Task material ::

+++

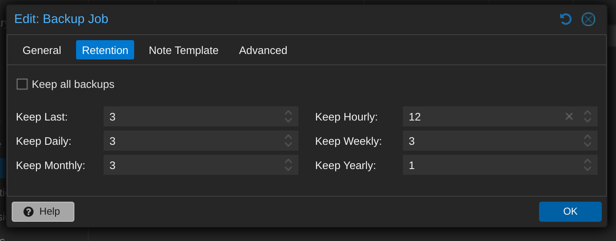Increase Keep Last using up arrow
The width and height of the screenshot is (616, 241).
(288, 113)

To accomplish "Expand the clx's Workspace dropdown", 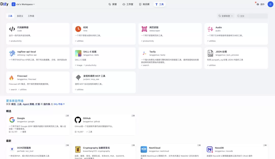I will (23, 4).
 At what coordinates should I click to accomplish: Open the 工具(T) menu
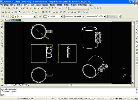coord(38,5)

+++

Find the line that contains "At what coordinates" and repeat it, along with every line after it to the end of the data, exactly; drop the pictures.

Written answer ::
 At what coordinates should I click to accomplish: Open the 工具(T) menu
coord(38,5)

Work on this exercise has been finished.